# Digesting too fast?????



## raw109 (Nov 29, 2010)

I have a 10 week old GSD and she seems to be digesting too fast, about 2-3 hours. Once she does defecate she instantly turns around for a quick snack. The last 3 days I have feed her a piece of raw deer meat along with her normal food and it takes her 6-8 hours to digest and she has no interest in "snacking" on her excrement. Do I need to be feeding her something different than Purina One Healthy Puppy? Is her reason for eating her feces because it is not fully digested? Thanks for any help you can provide.


----------



## onyx'girl (May 18, 2007)

I would get her off the purina one! Look in the nutrition threads tons of info on what kibble is appropriate to feed a pup. Purina is full of fillers and most of that does not digest, so the pup will want to eat it after it comes out.


----------



## PaddyD (Jul 22, 2010)

Unfortunately some dogs are attracted to their own (and others') feces. It has nothing to do with digesting too fast (according to my reading). But my reading might be incomplete. There are several store-bought and homespun remedies that sometimes work .... and often don't. I have tried them all, plus changing foods ... Have had limited sucess by changing to high quality grainless foods. Another thing that works is to have her on leash when she 'goes' and pull her away if she goes for it. Don't pull if she walks away on her own. When we walk in the woods my dog goes a ways away to do her business and walks away from it to get back to me. Occasionally she will turn around but I scoot her away.
Some dogs can't be broken and (once again, according to my reading), though it is disgusting, it doesn't harm them.


----------



## Denali Girl (Nov 20, 2010)

IMO I would try a healthier food, you can check out dogfoodanalysis.com and find some good foods there. As for the "poop eating", you just need to clean it up so she can't get at it.


----------



## raw109 (Nov 29, 2010)

I know this could open up a whole new can of worms but what food would you suggest? Also, would treats be defeating the purpose of a good quality dog food?


----------



## onyx'girl (May 18, 2007)

If I had a pup that was kibblefed I would feed Wellness super5mix large breed puppy . It has the proper ratio of calcium and phosphorus for slow growth. Orijen would be my second choice(but orijen is sometimes hard to get and pretty pricey)
As far as training treats, cheese, cooked chicken, hot dogs, cubed natural balance rolls are wonderful and healthy. The pup isn't crunching them up, distracting them from the lesson. You can also use the kibble you feed as treats, most pups don't differentiate a treat from a piece of kibble if they are food motivated.


----------



## PaddyD (Jul 22, 2010)

onyx'girl said:


> If I had a pup that was kibblefed I would feed Wellness super5mix large breed puppy . It has the proper ratio of calcium and phosphorus for slow growth. Orijen would be my second choice(but orijen is sometimes hard to get and pretty pricey)
> As far as training treats, cheese, cooked chicken, hot dogs, cubed natural balance rolls are wonderful and healthy. The pup isn't crunching them up, distracting them from the lesson. You can also use the kibble you feed as treats, most pups don't differentiate a treat from a piece of kibble if they are food motivated.
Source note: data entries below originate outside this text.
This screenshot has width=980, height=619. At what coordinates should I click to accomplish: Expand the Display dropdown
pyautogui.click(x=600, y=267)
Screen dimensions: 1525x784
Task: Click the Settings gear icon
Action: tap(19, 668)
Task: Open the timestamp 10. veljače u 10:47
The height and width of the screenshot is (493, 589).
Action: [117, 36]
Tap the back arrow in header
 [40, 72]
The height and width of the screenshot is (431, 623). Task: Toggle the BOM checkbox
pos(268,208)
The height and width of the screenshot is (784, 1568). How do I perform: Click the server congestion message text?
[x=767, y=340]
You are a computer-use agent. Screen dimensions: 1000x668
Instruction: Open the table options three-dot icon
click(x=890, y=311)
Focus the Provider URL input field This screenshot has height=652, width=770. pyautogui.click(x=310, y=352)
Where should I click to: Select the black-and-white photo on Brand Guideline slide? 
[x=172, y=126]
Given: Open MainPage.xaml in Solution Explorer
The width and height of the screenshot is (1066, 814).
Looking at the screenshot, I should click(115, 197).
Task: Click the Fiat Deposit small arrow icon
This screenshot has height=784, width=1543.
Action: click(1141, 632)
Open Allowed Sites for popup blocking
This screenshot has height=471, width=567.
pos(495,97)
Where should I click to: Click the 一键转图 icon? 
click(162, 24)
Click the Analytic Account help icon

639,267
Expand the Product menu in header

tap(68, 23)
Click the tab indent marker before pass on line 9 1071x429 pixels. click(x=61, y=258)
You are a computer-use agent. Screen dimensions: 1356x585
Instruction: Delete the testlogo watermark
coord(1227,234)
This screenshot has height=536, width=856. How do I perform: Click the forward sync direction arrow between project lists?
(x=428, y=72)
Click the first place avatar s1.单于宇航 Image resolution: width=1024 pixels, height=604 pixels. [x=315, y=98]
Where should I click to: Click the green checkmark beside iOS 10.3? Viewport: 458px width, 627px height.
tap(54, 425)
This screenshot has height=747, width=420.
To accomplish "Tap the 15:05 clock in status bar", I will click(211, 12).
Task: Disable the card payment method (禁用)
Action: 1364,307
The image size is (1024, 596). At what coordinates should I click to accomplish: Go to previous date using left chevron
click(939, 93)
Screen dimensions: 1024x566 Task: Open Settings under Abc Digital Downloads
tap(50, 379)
I fed mine that for a few months and she found it to be as fecally attractive as any other. Had slightly better luck with Orijen.


----------



## onyx'girl (May 18, 2007)

Usually pups will eat their poo because they've seen mom do it and get into the habit themselves...it is a habit more than diet, but if the food comes out much as it went in it is more attractive. Just have to break them of the habit, and most of the time it is really difficult...Thankfully all three of mine never do that-but they are rawfed and have poop the size of a small tootsie roll.


----------



## Denali Girl (Nov 20, 2010)

raw109 said:


> I know this could open up a whole new can of worms but what food would you suggest? Also, would treats be defeating the purpose of a good quality dog food?


 
I would say anything the people on this forum tell you to feed will be great, I personally feed Orijen but there are so many others that are good as well.


----------



## PaddyD (Jul 22, 2010)

Denali Girl said:


> I would say anything the people on this forum tell you to feed will be great, I personally feed Orijen but there are so many others that are good as well.


Agreed. There seems to be general agreement on which foods are good and which are not (e.g. IAMs, Purina). 
There may be as many ideas as there are people as to how to cure fecal eating. There is a lot of information on the internet. Good luck!


----------



## raw109 (Nov 29, 2010)

Thanks for the information everyone. I will be making a food change and just working with her more.


----------



## ZAYDA (Apr 22, 2010)

I believe I read that puppies eat poop because there is still food in it such as crappy dog food with fillers and carbohydrates. I am not 100% positive but I am pretty sure this is the reason which would make me think that puppy owners feeding raw should not have this problem correct.


----------



## Denali Girl (Nov 20, 2010)

ZAYDA said:


> I believe I read that puppies eat poop because there is still food in it such as crappy dog food with fillers and carbohydrates. I am not 100% positive but I am pretty sure this is the reason which would make me think that puppy owners feeding raw should not have this problem correct.


 
Who knows lol, mine does it and she eats Orijen...I just clean up the poop so not an issue really.


----------



## crboggs (Nov 13, 2010)

Dexter is midway through a conversion from Purina One to Blue Buffalo. 

He's not eating his poo, but he has discovered rabbit droppings and seems to LOVE them.


----------